|You are not currently logged in. Are you accessing the unsecure (http) portal? Click here to switch to the secure portal.|
Le tre giornate
|Le tre giornate|
|Full Title||Le tre giornate di Marc'Antonio Pagano gentil’huomo napoletano – dintorno alla disciplina dell’arme et spetialmente della spada sola|
|Dedicated to||Gonzalo Fernandez de Cordoba, Duke of Sessa|
|Place of Origin||Naples, Italy|
|Pages||200 pages, 100cc.|
Le tre giornate di Marc’Antonio Pagano gentil’huomo napoletano – dintorno alla disciplina dell’arme et spetialmente della spada sola was printed in 1553 by Cilio d'Alife and was the main work of the Neapolitan fencing master Marc'Antonio Pagano. However, but some internal evidences reveal that the work was probably finished between the end of 1549 and the first months of 1550. There is, infact, an explicit reference to the Conclave for the election of Giulio III, which ended in February of that year.

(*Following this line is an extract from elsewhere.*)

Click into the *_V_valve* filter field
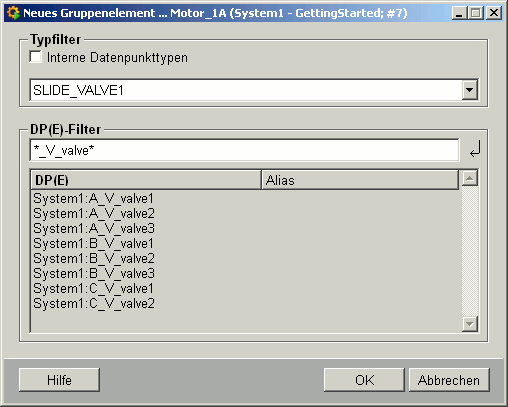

It’s written in the form of a dialogue, between Pagano himself and different personalities of the entourage of the Prince of Stigliano. Many of them are preeminent authors of the contemporary literature and poetry, as well as famous men-at-arms (Castriota, Di Costanzo, Cantelmo, Rota, etc.). One of the interlocutors is the son of the prince, who was ten years old at the time, and this gave us another clue to the connections between Marc’Antonio as teacher and the house of Carafa. The dialog, moreover, is set in the palace of Mondragone, property of this family. We are also reminded that Le tre giornate is dedicated to Gonzalo Fernandez de Cordoba, third duke of Sessa, and son of the duke to whom Antonio Manciolino dedicated his own work. With such a sophisticated audience, and considering the role of the master inside such an important family, a crude work about the art of arms would have disappointed the expectations. In fact, inside Le tre giornate, we find the knowledge about the use of weapons deeply tied with other topics, as bucolic and pastoral narrations, like the one of hunting; the description of the marvelous palace of Mondragone; the essay on the history of fighting, etc. We are still in a period in which the art of fencing is deeply tied with and influenced by military weapons and customs. If we restrict our attention to more specific and technical information, we are able to identify some main topics: wrestling, sword, two-handed sword, glaive, pike and dagger.

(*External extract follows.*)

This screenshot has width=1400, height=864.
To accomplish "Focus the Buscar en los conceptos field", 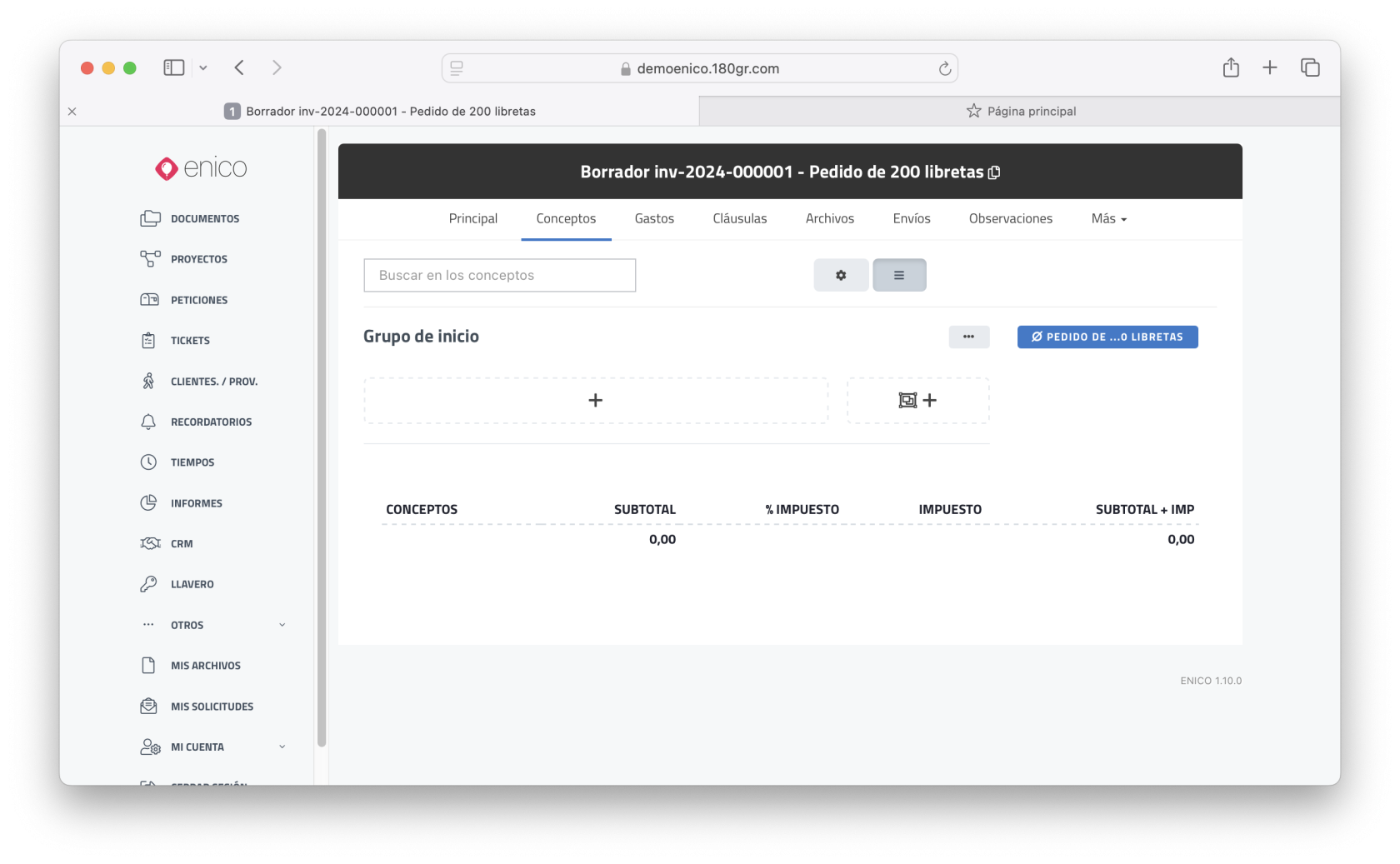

The topic on which Pagano is most superficial is wrestling. Though he tells us that the discipline was widespread in the Realm, he gives us just an overview, naming some actions used in various Italian regions and reporting some customs of other countries. In particular he says that in the Realm some people were professional masters of wrestling and all the foreign styles are known and performed.
Inside Le tre giornate we can find a lot of pieces concerning fencing theories and on the art of arms in general. They are scattered in several places in the text, although we have a concentration in the section dedicated to the sword. If we put all the information together, the scene is quite interesting, revealing an advanced theoretical system which clearly gives details that were not transmitted by other contemporary authors (specific kind of Giochi/Plays, guards, etc.).
For the two-handed sword we have two plays that went from Gioco Largo to Stretto, ending with grappling actions. Unfortunately, we had no explicit information about guards, but the text is rich in actions such as feints and strikes, combinations of strikes and arm locks with their counters. But there are also other elements of interest. Those plays are executed with light metallic armour, probably a fine chainmail under the clothes (“sotto coverta armati in bianco”). The players also had hats that appeared normal, but, with a touch, a metal visor could descend to cover the face.
This is an unique example of detailed fighting with this weapon, with explicit informations about guards. The name of the weapon immediately recalls the one used by the imperial guards of Carlo V and of his successors in the Holy Roman Empire, as recalled also by Altoni. This could partially explain the presence of a long duel with many techniques inside the work of Pagano, traditionally tied to Iberian and imperial influenced backgrounds. However, the weapons used by Pagano had some little differences, because it had a hook (“gancietto”) on one edge and eventually other little spikes. At the end of the staff there is a metal point, called “pedicone” or “calcio”. So, coltello inastato could be considered as a weapon similar (if not equal) to the Italian falcione inastato, and known all over Europe mainly under the category of glaive.
Pike and Dagger
The influence of the battlefield is still strong and this is also evident in the last confrontation inside Le tre giornate, which is executed with the pike and then with dagger. As in the previous plays, from Gioco Largo they pass to Gioco Stretto and to the fighting with the short weapon. Some techniques are similar to what we can see in other authors, and also this time the fighters are equipped with foot armor (arme da piede), probably the typical defensive equipment of pikemen on the battlefield. Pagano specifies that the weapon is a picca tedesca, very flexible.